How to add complex WGN to complex damped exponential and compute SNR?

I am new to the Signal processing domain, So my question might sound basic. I am trying to reproduce the results from the paper Decimative subspace-based parameter estimation techniques by Geert Morren, Philippe Lemmerling, Sabine Van Huffel.

I would like to first know what is the unit of the model given here, where $$a_k$$ amplitudes, $$\phi_k$$ phases, $$\alpha_k$$ damping factors, $$f_k$$ - frequencies in Hz and $$f_{sample}$$ - sampling frequency. $$\begin{equation} x(t) = \sum_{k=1}^{K} (a_k e^{(j\phi_k)})(e^{\{(j2\pi f_k - \alpha_k)/f_{sample}\}t}) + Noise(t), \quad t = 0,1,...,N-1 \end{equation}$$

I am adding circularly symmetric WGN to $$x(t)$$ using the wgn function from MATLAB (shown below in code), which is in dBW unit. I am not sure whether this is correct, and I am computing SNR also using a snr MATLAB function. However, I want to use the variance of noise and scaling of noise to determine SNR. Could someone explain me clearly how to do this?

f       = [0.02, 0.0205];
a       = [1, 1];
alpha   = [0, 0];
phi     = [0, 0];
K       = length(f);
del_t   = 1;
N       = 1000;
t       = (0:del_t:N-1)';
size_t  = length(t);
f_sample= 1/del_t;
Nruns   = 40;
x       = zeros(size_t,1);
SNR     = zeros(1,Nruns);

for iter = 1:Nruns
noise = wgn(size_t,1,randi(20),'complex');
for n = drange(1:size_t)
for k = 1:K
x(n) = x(n) + a(k)*exp(phi(k)*1j)*(exp((2*pi*f(k)*1j - alpha(k))/f_sample)).^(n-1);
end
x(n) = x(n) + noise(n);
end
SNR(iter) = abs(snr((x-noise),noise));
end

One suggestion is to leverage the vector processing in Matlab and to not add the noise in a for loop, but given the vector of your signal of length $$N$$ you can simply create the white Gaussian Noise using:

noise = std * sqrt(2)/2 * randn(N,1) + std * sqrt(2)/2* 1j*randn(N,1)

(or randn(1,N) if you prefer row vectors instead of column vectors)

Where std represents the total standard deviation of the noise.

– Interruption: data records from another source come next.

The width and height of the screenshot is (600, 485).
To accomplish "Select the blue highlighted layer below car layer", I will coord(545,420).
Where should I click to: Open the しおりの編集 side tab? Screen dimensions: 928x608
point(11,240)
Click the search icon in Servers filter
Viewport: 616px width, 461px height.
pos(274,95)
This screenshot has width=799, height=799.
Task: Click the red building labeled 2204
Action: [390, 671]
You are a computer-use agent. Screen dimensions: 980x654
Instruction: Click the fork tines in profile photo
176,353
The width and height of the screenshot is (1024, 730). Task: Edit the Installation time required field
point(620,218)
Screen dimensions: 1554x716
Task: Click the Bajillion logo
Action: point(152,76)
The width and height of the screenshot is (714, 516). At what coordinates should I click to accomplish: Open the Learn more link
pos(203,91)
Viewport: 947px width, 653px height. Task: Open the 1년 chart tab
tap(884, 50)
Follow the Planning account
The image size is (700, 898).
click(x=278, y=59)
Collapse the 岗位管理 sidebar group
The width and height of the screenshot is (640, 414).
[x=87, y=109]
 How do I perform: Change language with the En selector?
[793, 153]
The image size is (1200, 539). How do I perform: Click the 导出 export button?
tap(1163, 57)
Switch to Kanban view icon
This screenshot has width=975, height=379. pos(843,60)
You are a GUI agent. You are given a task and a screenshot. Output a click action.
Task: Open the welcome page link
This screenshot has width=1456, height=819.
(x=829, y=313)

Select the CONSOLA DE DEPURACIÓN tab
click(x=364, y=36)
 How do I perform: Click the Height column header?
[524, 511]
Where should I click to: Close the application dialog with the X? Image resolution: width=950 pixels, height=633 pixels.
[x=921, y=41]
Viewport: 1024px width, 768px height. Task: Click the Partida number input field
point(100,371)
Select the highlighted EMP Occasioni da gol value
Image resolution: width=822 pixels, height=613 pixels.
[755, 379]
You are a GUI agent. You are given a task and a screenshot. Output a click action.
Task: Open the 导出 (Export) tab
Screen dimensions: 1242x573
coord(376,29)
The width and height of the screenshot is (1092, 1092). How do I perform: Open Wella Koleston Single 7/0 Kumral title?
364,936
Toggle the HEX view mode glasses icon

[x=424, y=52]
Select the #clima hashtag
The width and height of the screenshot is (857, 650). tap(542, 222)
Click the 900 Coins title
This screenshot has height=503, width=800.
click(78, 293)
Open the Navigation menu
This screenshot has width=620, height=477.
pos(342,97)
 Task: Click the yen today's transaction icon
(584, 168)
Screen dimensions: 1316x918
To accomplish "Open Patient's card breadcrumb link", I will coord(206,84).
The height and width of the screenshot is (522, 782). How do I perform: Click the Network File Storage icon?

Next be aware that the total power as a white noise and the square of the standard deviation std in whatever units are chosen is distributed evenly over the entire frequency range given by -$$f_s/2$$ to +$$f_s/2$$ where $$f_s$$ is the sampling rate. SNR of interest is typically that portion of the noise that shares the same spectrum as the signal. (So if the signal only occupied 1/4 of the total spectrum as sampled, then the noise would be 1/4 or 6 dB lower than that predicted by the total variance of noise).